When the measurement was carried out using the following, the following results were obtained.

[Table] As shown above, it can be seen that the compounds of the present invention have a high temperature compensation effect. Example 6 Next, a black and white example will be described. Photosensitive material K was prepared as follows. (a) 1 g of silver iodobromide emulsion (as described in Example 1) (b) 10 g of benzotriazole silver emulsion (as described in Example 1) (c) 1 cc of 10% ethanol solution of guanidine trichloroacetic acid (d) 1 cc of the following: 2cc of 5% methanol solution of the compound represented by the structural formula

[Formula] (e) Gelatin dispersion of compound 3 of the present invention (described in Example 1) 1 cc The above coating solution was coated on a polyethylene terephthalate support to a wet film thickness of 60 μm and dried. Using this photosensitive material with a tungsten light bulb,
Imagewise exposure was made for 5 seconds at 2000 lux. then 130
When heated uniformly for 30 seconds on a heating block heated to 133°C or 133°C, a negative brown image was obtained. This concentration was measured using a Macbeth transmission densitometer (TD-
504), the following results were obtained.
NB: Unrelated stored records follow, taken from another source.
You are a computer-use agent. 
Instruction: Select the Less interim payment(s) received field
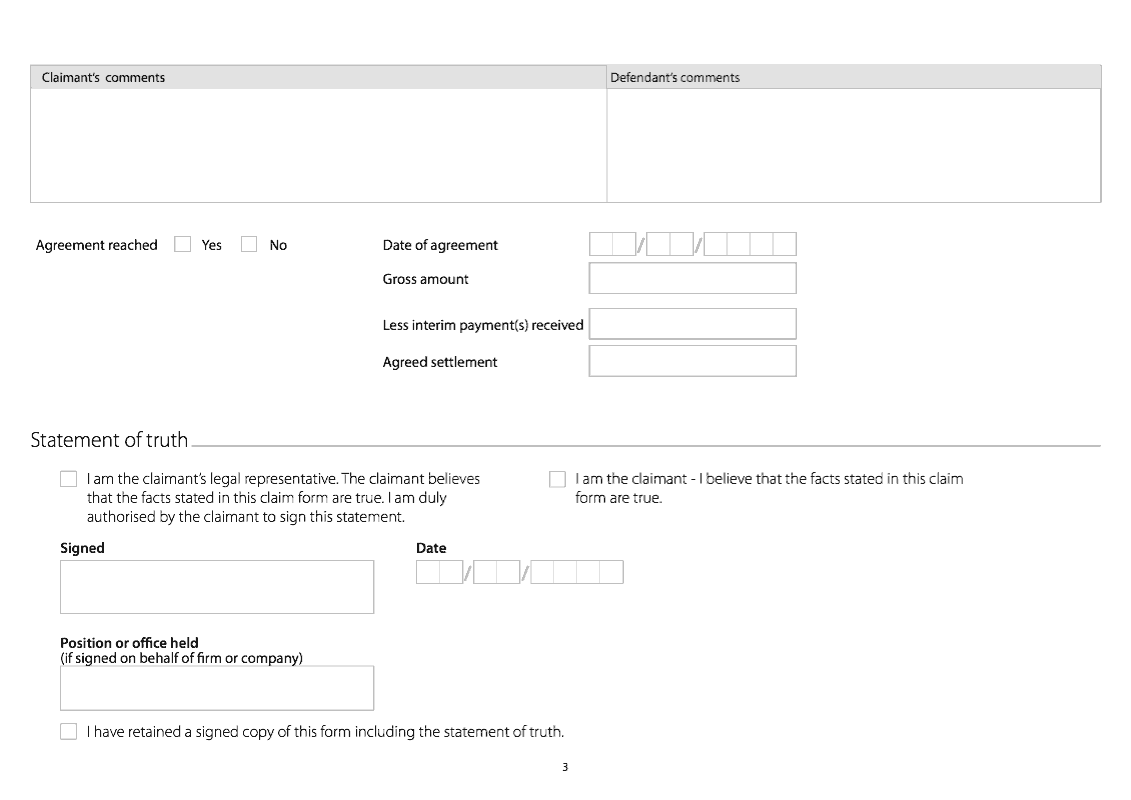pos(692,324)
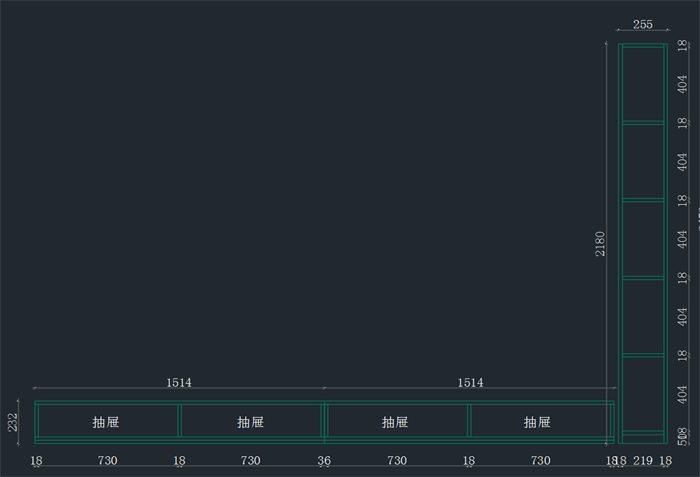Click the 232 height dimension label
Screen dimensions: 700x477
13,422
[Table] As shown above, it can be seen that the compounds of the present invention have a high temperature compensation effect.

Claims (1)

[Scope of Claims] 1. An image forming method comprising a heating step characterized by heating in the presence of a compound represented by the following general formula (). [Formula] In the formula, R ¹ and R ² may be the same or different, and each represents a group selected from an aryl group, a substituted aryl group, a heterocyclic group, or a substituted heterocyclic group. . However, the substituents of the substituted aryl group and the substituted heterocyclic group do not include a group that can be converted into a hydroxyl group or a dissociated product thereof in the heating step. R ³ is a hydrogen atom, an alkyl group, a substituted alkyl group, a cycloalkyl group, a substituted cycloalkyl group,
Aralkyl group, substituted aralkyl group, or R ¹
and represents a group selected from the groups listed in the R ² section. Furthermore, R ¹ , R ² , and R ³ may form a hydrocarbon chain, a hydrocarbon chain containing a hetero atom, or a ring structure with an intervening hetero atom, or may be directly bonded to form a ring structure. It may be formed. PUG stands for photographic useful group.